The passage given below is followed by four alternate summaries. Choose the option that best captures the essence of the passage.
Physics is a pure science that seeks to understand the behaviour of matter without regard to whether it will afford any practical benefit. Engineering is the correlative applied science in which physical theories are put to some specific use, such as building a bridge or a nuclear reactor. Engineers obviously rely heavily on the discoveries of physicists, but an engineer's knowledge of the world is not the same as the physicist's knowledge. In fact, an engineer's know-how will often depend on physical theories that, from the point of view of pure physics, are false. There are some reasons for this. First, theories that are false in the purest and strictest sense are still sometimes very good approximations to the true ones, and often have the added virtue of being much easier to work with. Second, sometimes the true theories apply only under highly idealized conditions which can only be created under controlled experimental situations. The engineer finds that in the real world, theories rejected by physicists yield more accurate predictions than the ones that they accept.

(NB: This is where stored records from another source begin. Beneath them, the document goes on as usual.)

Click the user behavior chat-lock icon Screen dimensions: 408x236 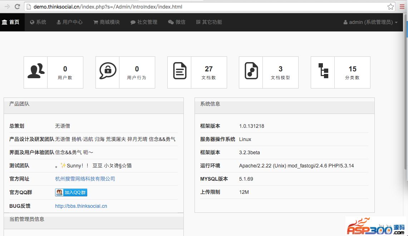coord(108,71)
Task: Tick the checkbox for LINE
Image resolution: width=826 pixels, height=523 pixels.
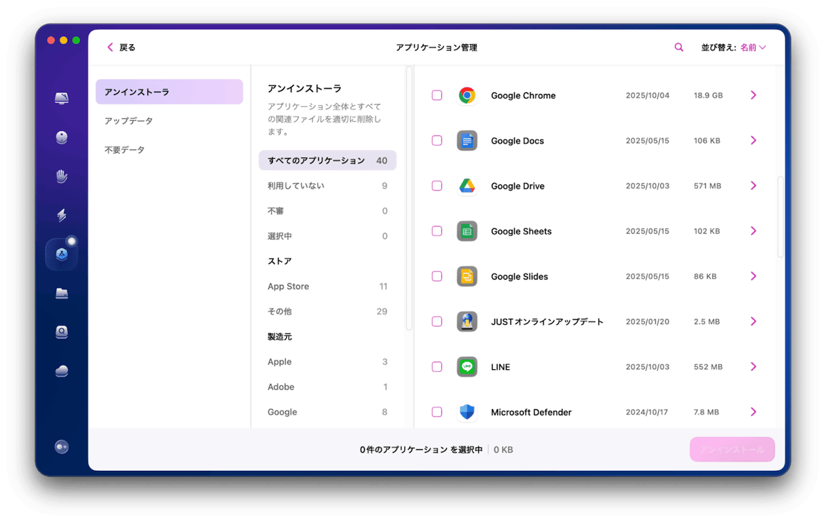Action: point(437,366)
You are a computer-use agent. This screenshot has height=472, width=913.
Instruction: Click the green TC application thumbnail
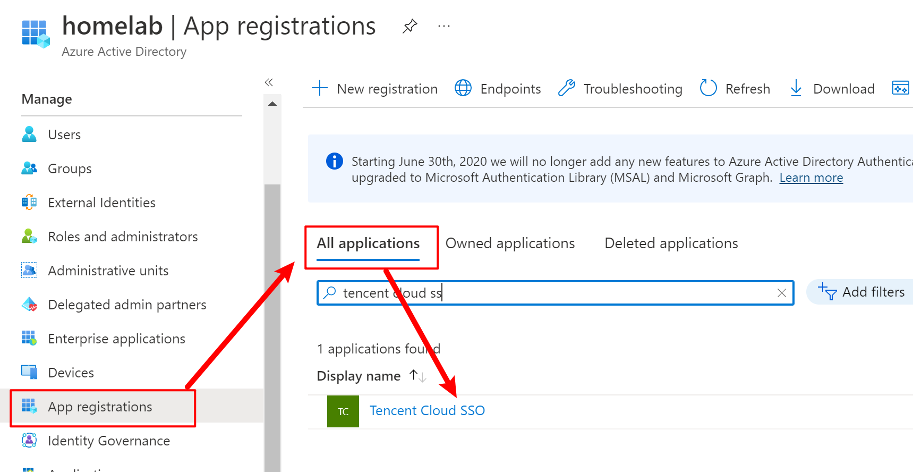[x=343, y=411]
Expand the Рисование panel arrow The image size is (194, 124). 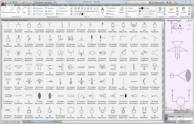pos(20,17)
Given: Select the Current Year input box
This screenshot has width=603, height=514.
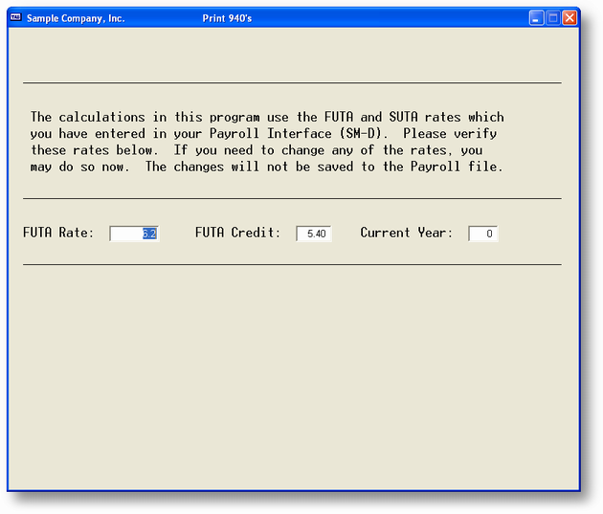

- The relationship between pure and applied science is strictly linear, with the pure science directing applied science, and never the other way round.
- Though engineering draws heavily from pure science, it contributes to knowledge, by incorporating the constraints and conditions in the real world.
- The unique task of the engineer is to identify, understand, and interpret the design constraints to produce a successful result.
- Engineering and physics fundamentally differ on matters like building a bridge or a nuclear reactor.